Ce Projet, qui doit maintenant être discuté devant le Sénat, tend à transposer (enfin !) la directive du 8 juin 2000 relative à certains aspects juridiques des services de la société de l’information[1]. Depuis déjà plusieurs semaines, ce texte suscite de vives discussions et contestations relatives, pour la plupart, au nouveau régime de responsabilité des acteurs de l’Internet.

En effet, les nouvelles dispositions relative à la responsabilité des acteurs de l’Internet si elles tendent à clarifier et compléter les règles posées par la loi du 1er août 2000 (1) comportent néanmoins toujours de nombreuses incertitudes et imprécisions (2).

1. Les Nouvelles Dispositions adoptées par l’Assemblée Nationale :

A. Dispositions Communes aux Prestataires techniques :

Le Projet affirme d’une part le principe que les prestataires ne sont pas soumis à une obligation générale de surveillance des informations qu’ils transmettent ou stockent, ni à une obligation générale de rechercher des faits ou circonstances révélant des activités illicites.
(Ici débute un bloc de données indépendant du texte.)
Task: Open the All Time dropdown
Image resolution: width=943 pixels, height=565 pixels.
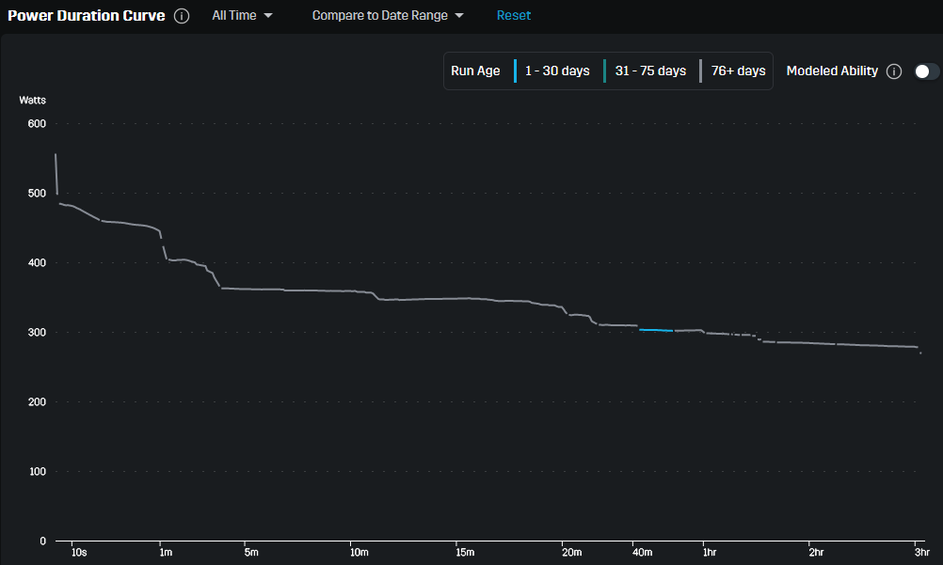Action: [x=242, y=16]
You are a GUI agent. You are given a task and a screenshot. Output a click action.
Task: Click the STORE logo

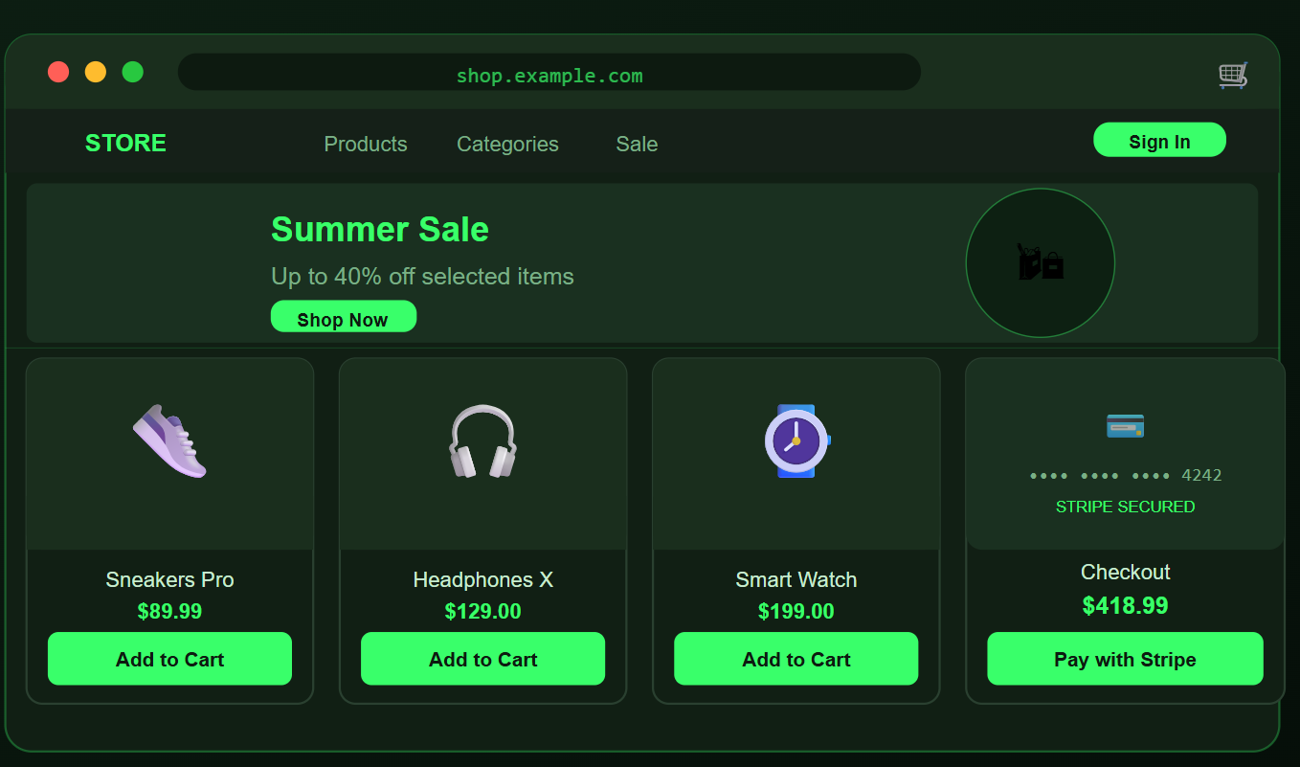coord(125,143)
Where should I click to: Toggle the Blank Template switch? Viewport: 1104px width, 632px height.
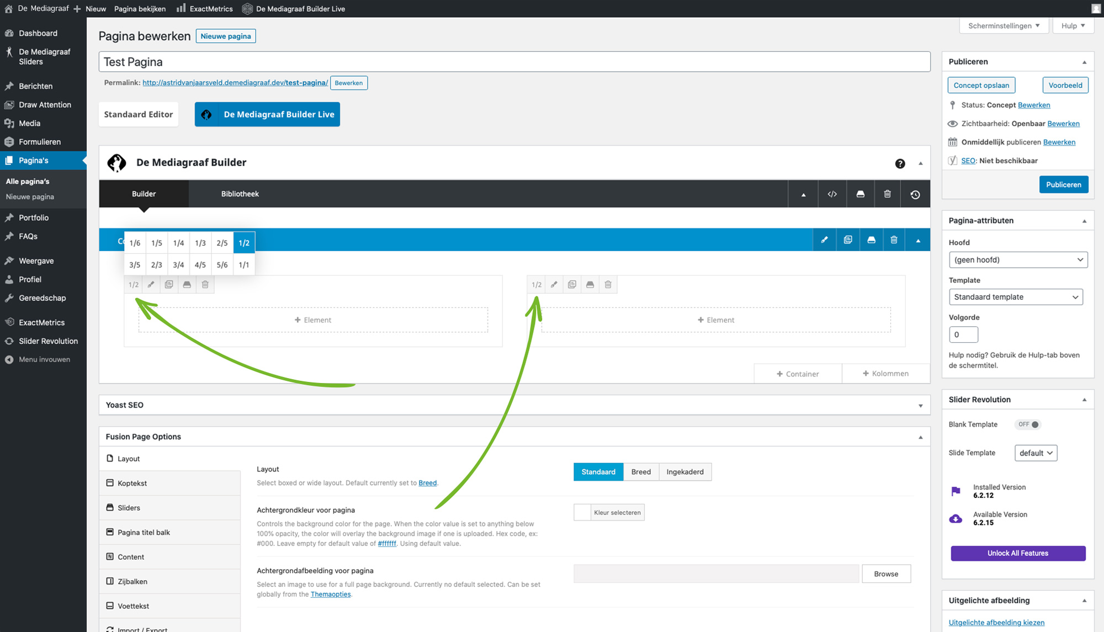point(1028,424)
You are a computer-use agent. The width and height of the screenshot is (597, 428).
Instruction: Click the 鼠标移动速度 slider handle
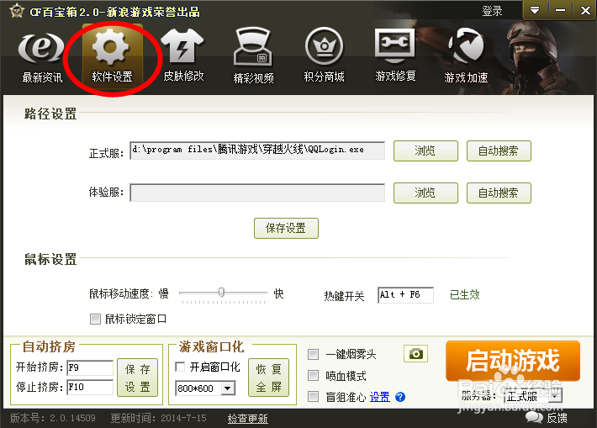(x=221, y=293)
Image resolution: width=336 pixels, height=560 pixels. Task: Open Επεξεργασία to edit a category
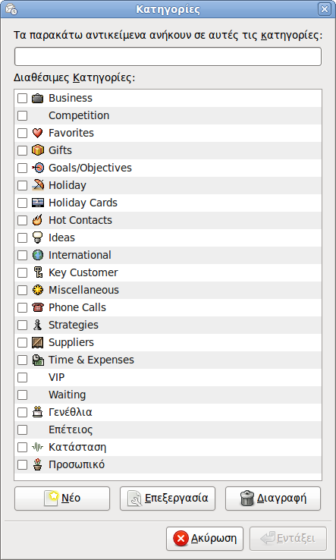coord(168,499)
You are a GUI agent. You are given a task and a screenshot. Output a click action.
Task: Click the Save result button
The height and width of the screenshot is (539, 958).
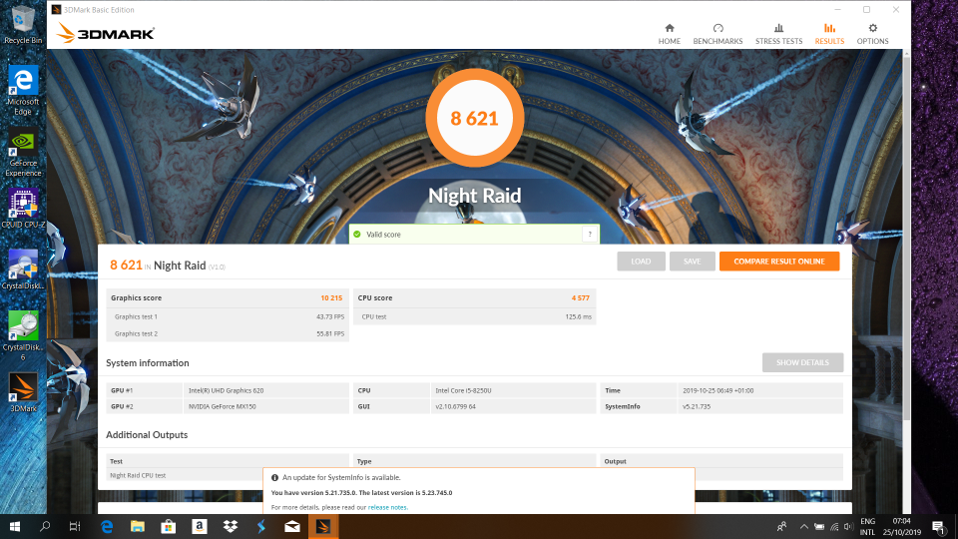(x=692, y=262)
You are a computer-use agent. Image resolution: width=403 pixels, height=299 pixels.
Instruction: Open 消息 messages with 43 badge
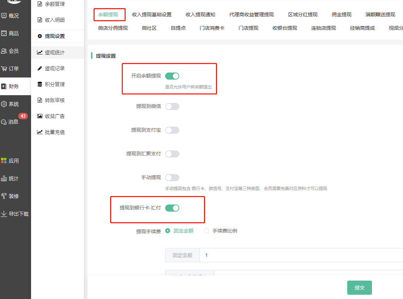(x=4, y=122)
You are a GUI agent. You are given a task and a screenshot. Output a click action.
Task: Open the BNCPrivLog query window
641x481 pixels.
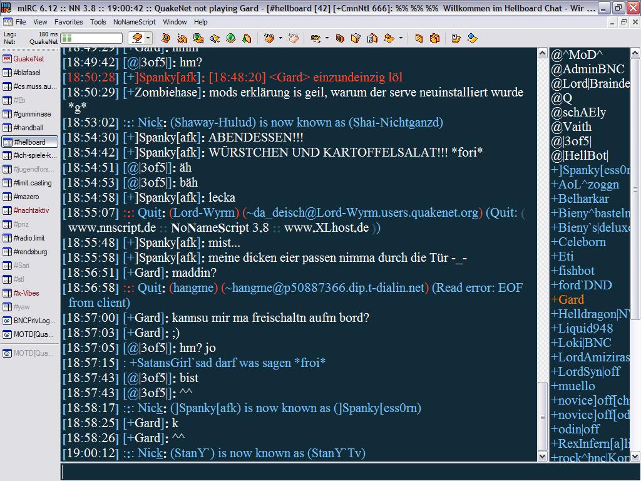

On se souvient qu’avant l’adoption de la loi du 1er août 2000, les tribunaux avaient fait peser sur les fournisseurs d’hébergement une telle obligation[2].

Si le silence de la loi du 1er août 2000 laissait déjà entendre l’abandon de cette jurisprudence (pour se conformer aux dispositions européennes), cette nouvelle disposition a le mérite de clarifier la situation.

Cependant le Projet prévoit que les hébergeurs ont l’obligation de mettre en œuvre tous les moyens conformes à l’état de l’art pour prévenir la diffusion de certaine données telles que l’apologie de crimes contre l’humanité, l’incitation à la haine raciale et la promotion de la pornographie enfantine[3].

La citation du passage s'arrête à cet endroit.